RECORDS FOR THIS EXERCISE section start
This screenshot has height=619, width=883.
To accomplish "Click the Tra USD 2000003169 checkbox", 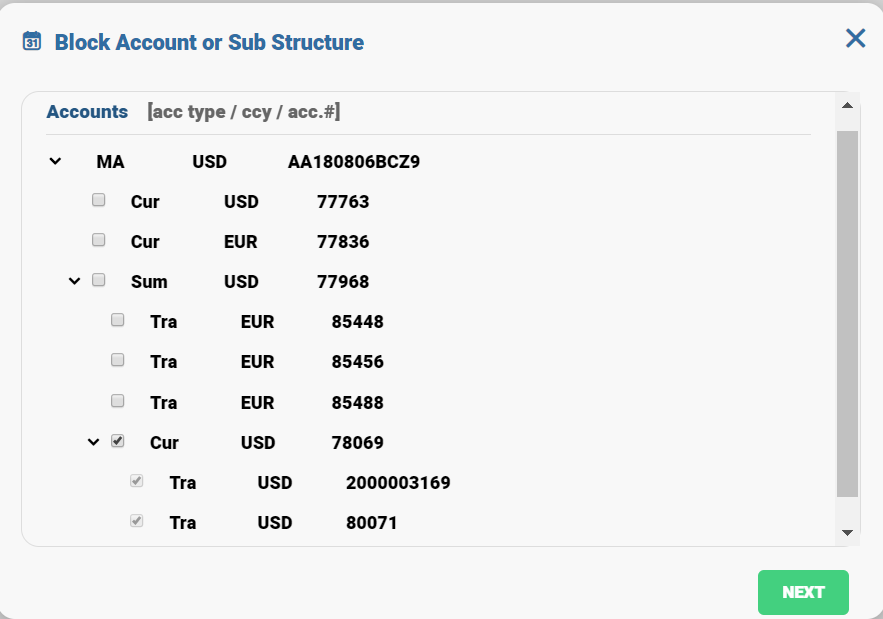I will coord(137,481).
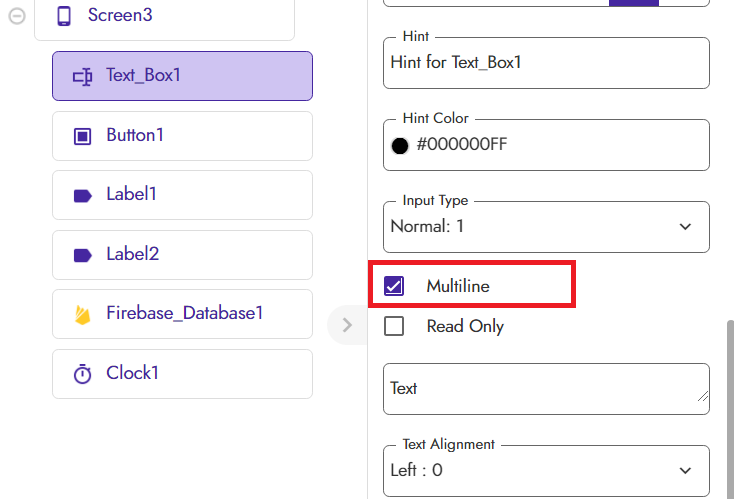Open the Input Type dropdown
This screenshot has width=734, height=499.
(x=546, y=227)
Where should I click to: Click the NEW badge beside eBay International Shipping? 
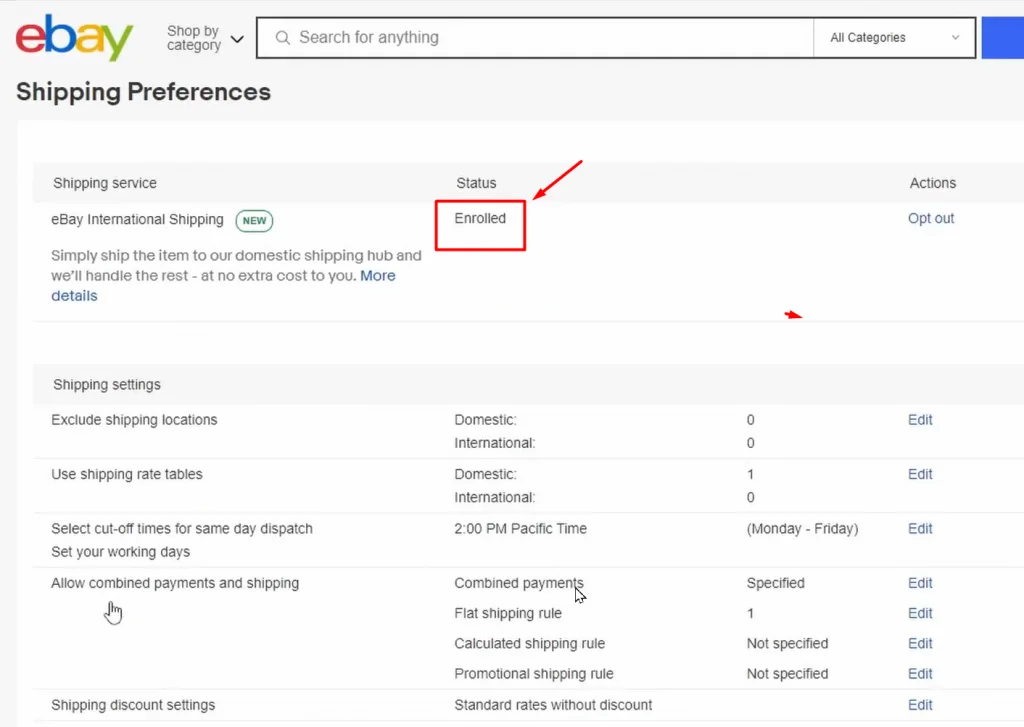(254, 220)
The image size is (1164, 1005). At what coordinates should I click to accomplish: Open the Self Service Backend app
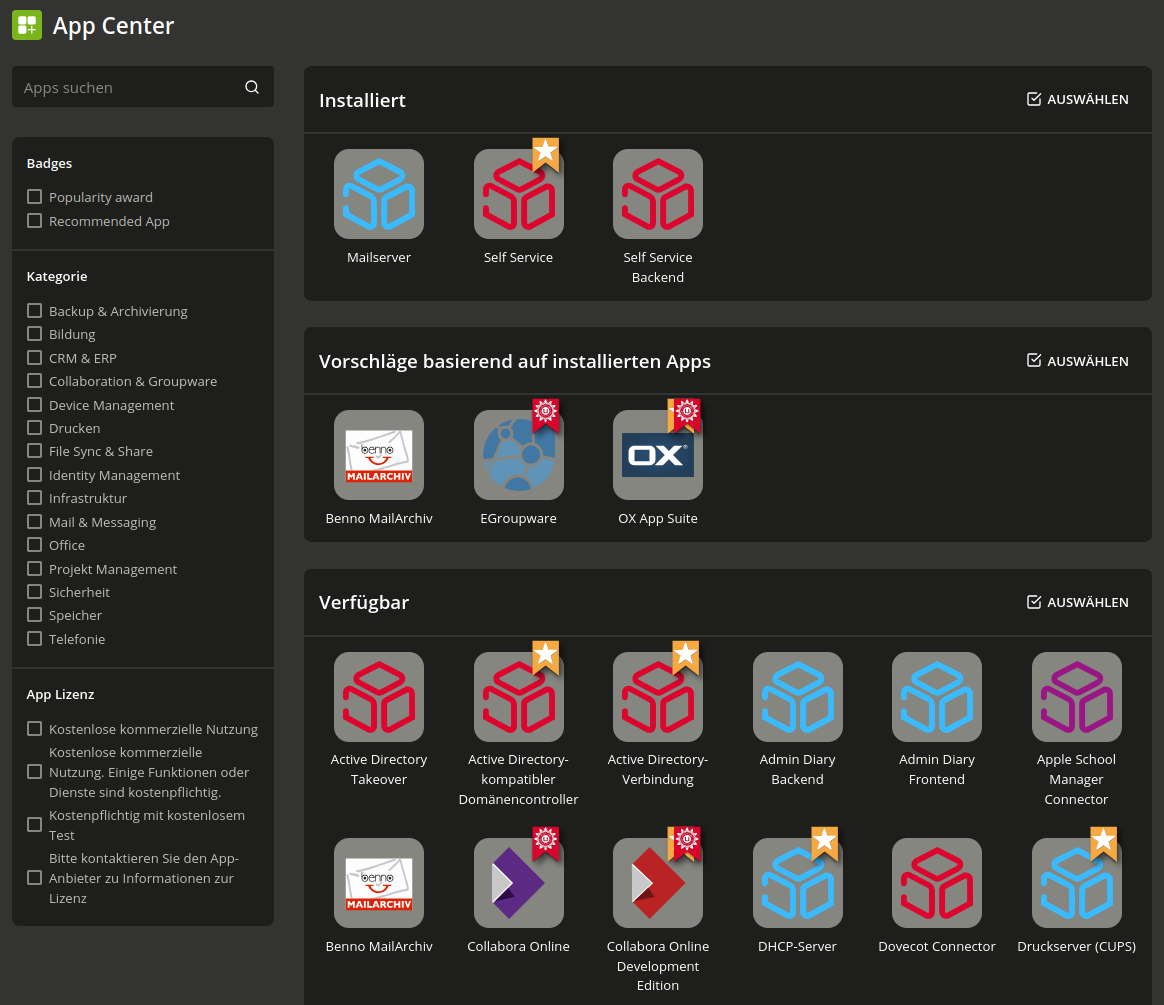click(657, 194)
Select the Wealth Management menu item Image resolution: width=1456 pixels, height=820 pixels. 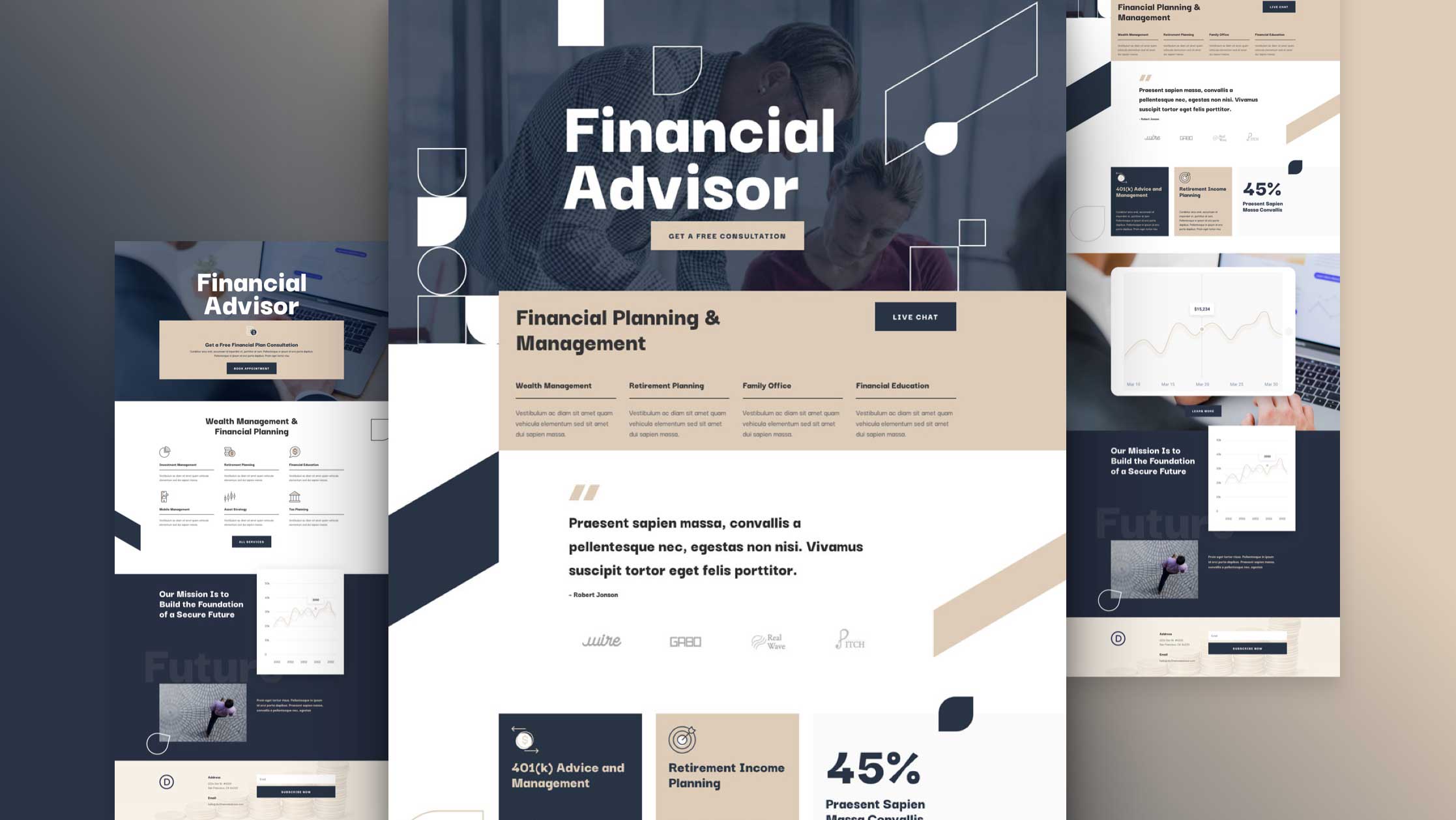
RECORDS FOR THIS EXERCISE section end
[WHAT IS NEEDED]
Starting with the line that contains "The image size", print every remaining line of the records above, exactly as it stands. Do not print the pictures.

[THE COMPLETED TASK]
The image size is (1164, 1005). At what coordinates should I click to accomplish: Open the Self Service Backend app
click(657, 194)
Select the Wealth Management menu item Image resolution: width=1456 pixels, height=820 pixels. 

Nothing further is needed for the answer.